Sunday, October 17, 2021

Is Joan Baez's 'Dixie' next on the cancel list?


 (My new American Thinker post)

Back in October 1971, Joan Baez had a big Top 10 hit called "The Night They Drove Old Dixie Down."  The original version was by The Band, but it was Baez who scored the big hit on the radio.  It is a song about the Confederacy and Robert E. Lee and a few other things that have come under fire here recently.

Check the lyrics:

Virgil Caine is my name and I drove on the Danville train

'Til so much cavalry came and tore up the tracks again

In the winter of '65, we were hungry, just barely alive

I took the train to Richmond that fell

It was a time I remember, oh so well

The night they drove old Dixie down

And all the bells were ringin'

The night they drove old Dixie down

And all the people were singin'

They went, "Na, na-na-na, na-na"

"Na, na, na-na, na-na, na-na-na"

Back with my wife in Tennessee and one day she said to me

"Virgil, quick, come see, there goes Robert E. Lee"
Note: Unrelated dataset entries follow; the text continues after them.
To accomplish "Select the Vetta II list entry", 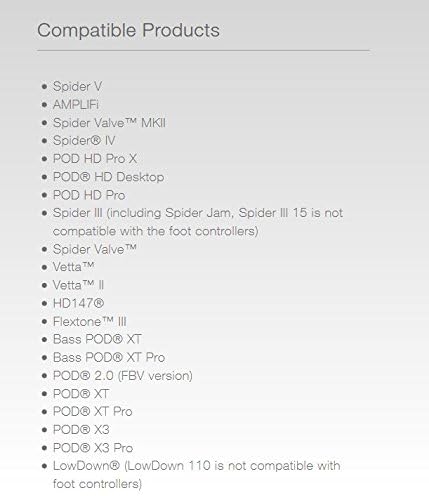I will (78, 285).
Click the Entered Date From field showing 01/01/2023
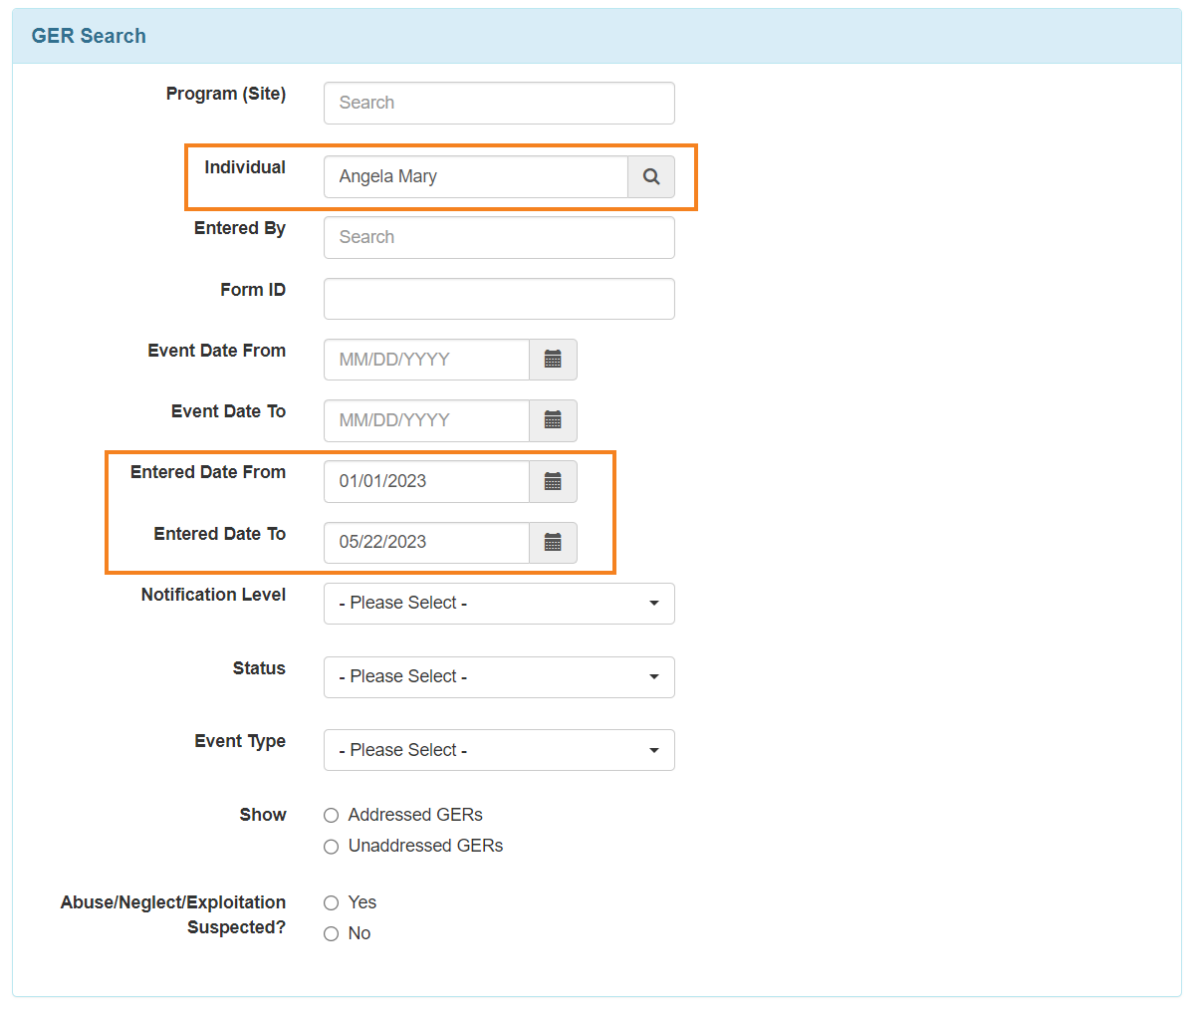 click(426, 482)
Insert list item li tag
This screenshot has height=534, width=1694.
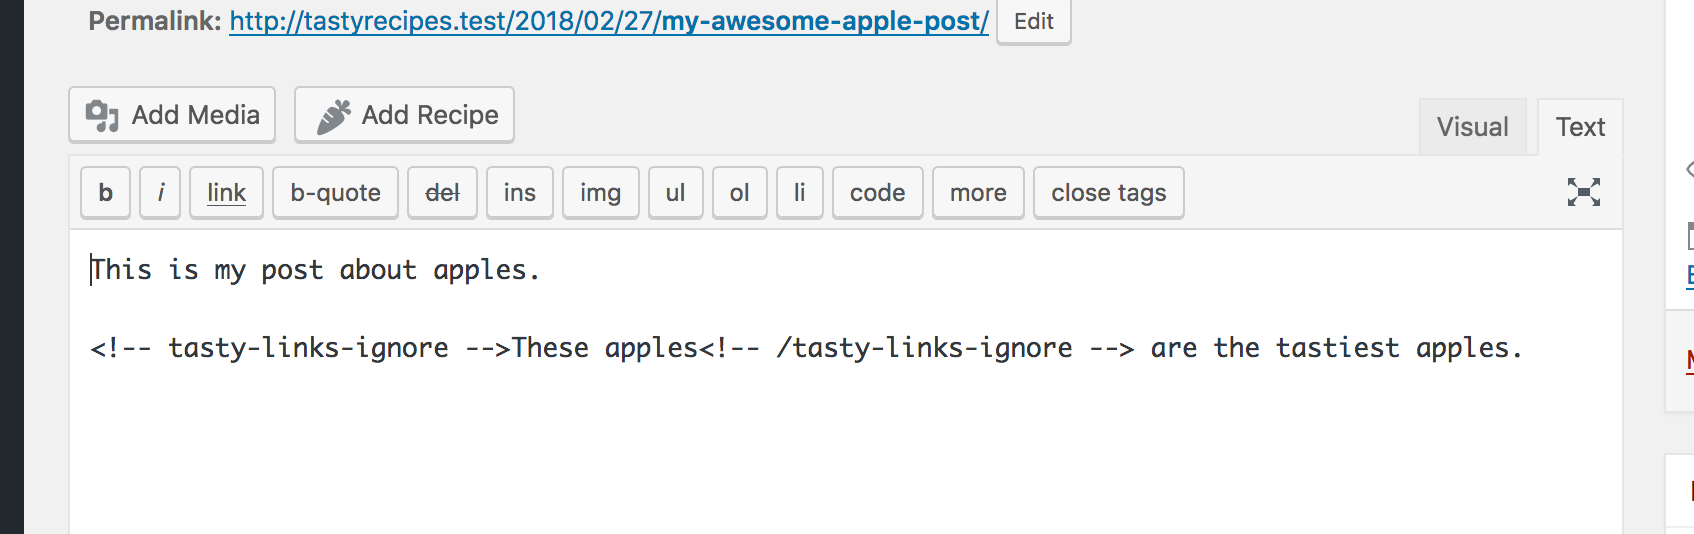(800, 193)
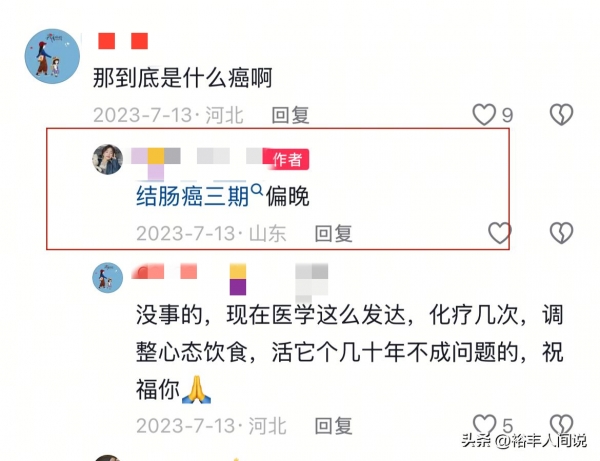Reply to the 没事的 comment from 河北
This screenshot has height=461, width=600.
click(333, 426)
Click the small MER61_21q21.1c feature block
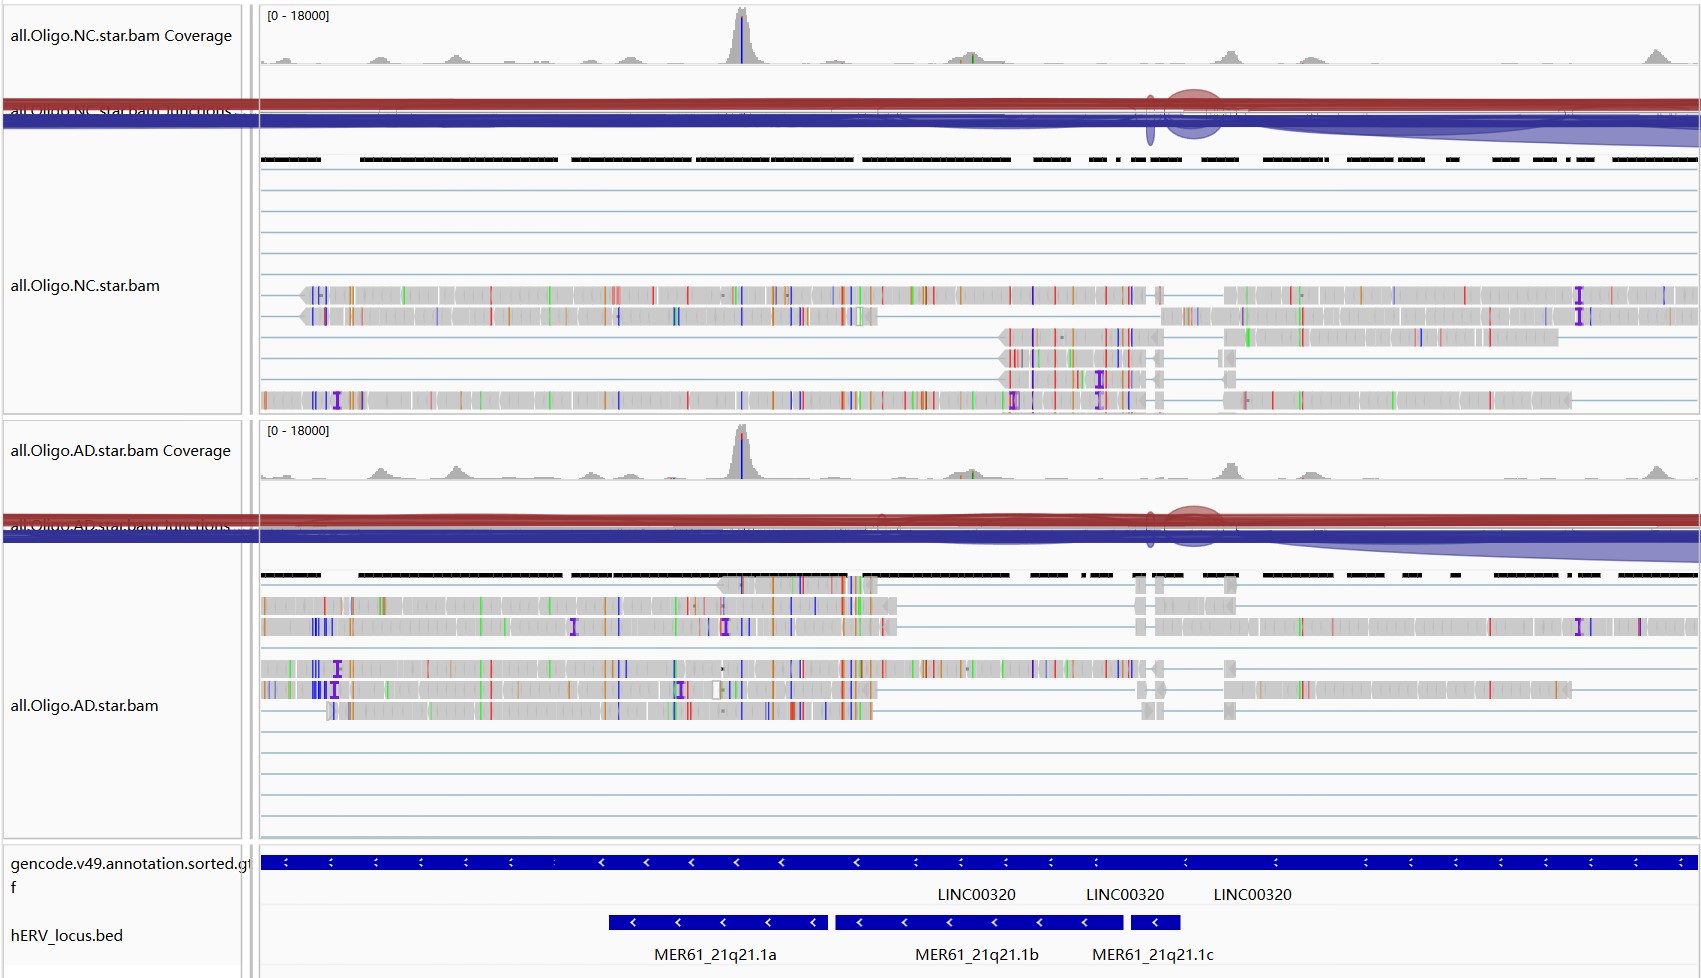This screenshot has height=978, width=1701. pyautogui.click(x=1156, y=922)
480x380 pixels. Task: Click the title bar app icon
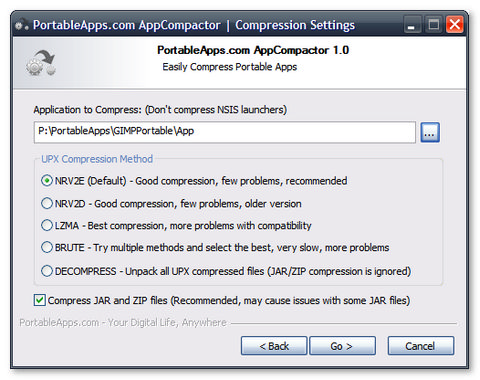tap(22, 25)

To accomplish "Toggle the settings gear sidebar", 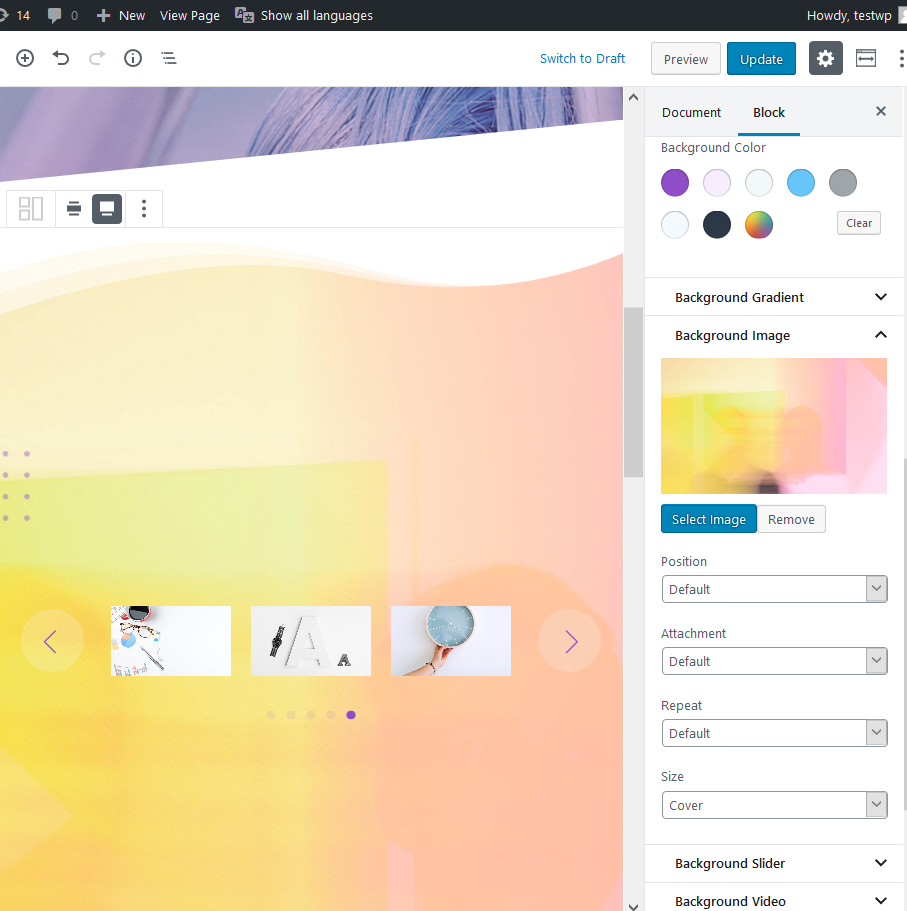I will [825, 59].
Now, I don't mind, I'm chopping wood

And I don't care if the money's no good

Just take what you need and leave the rest

But they should never have taken the very best

The night they drove old Dixie down

And all the bells were ringin'

The night they drove old Dixie down

And all the people were singin'

They went, "Na, na-na-na, na-na"

"Na, na, na-na, na-na, na-na-na"

Like my father before me, I'm a workin' man

And like my brother before me, I took a rebel stand

Well, he was just eighteen, proud and brave

But a yankee laid him in his grave

I swear by the blood below my feet

You can't raise the Cain back up when it's in defeat

The night they drove old Dixie down

And all the bells were ringin'

The night they drove old Dixie down

And all the people were singin'

They went, "Na, na-na-na, na-na"

"Na, na, na-na, na-na, na-na-na"

The song is about a poor Tennessee farmer in 1865 who watches "Dixie" go down in flames.  In other words, this is not a song about a guy cheering the Union Troops.

What makes this song so interesting is that Joan Baez and The Band were not right-wing conservatives.  On the contrary, Joan Baez performed many songs about racism.  I don't know why she recorded the song, but she did.  It turned out to be her best-selling single.

When will this song get canceled?  After all, Virgil Caine, the aforementioned farmer, was crushed in defeat during the last days of that war.  Like many other southern farmers, he fought for the South and had strong feelings about the whole thing.

Is this the next song to get "retired"?  I hope not, but it could be now that they got "Brown Sugar."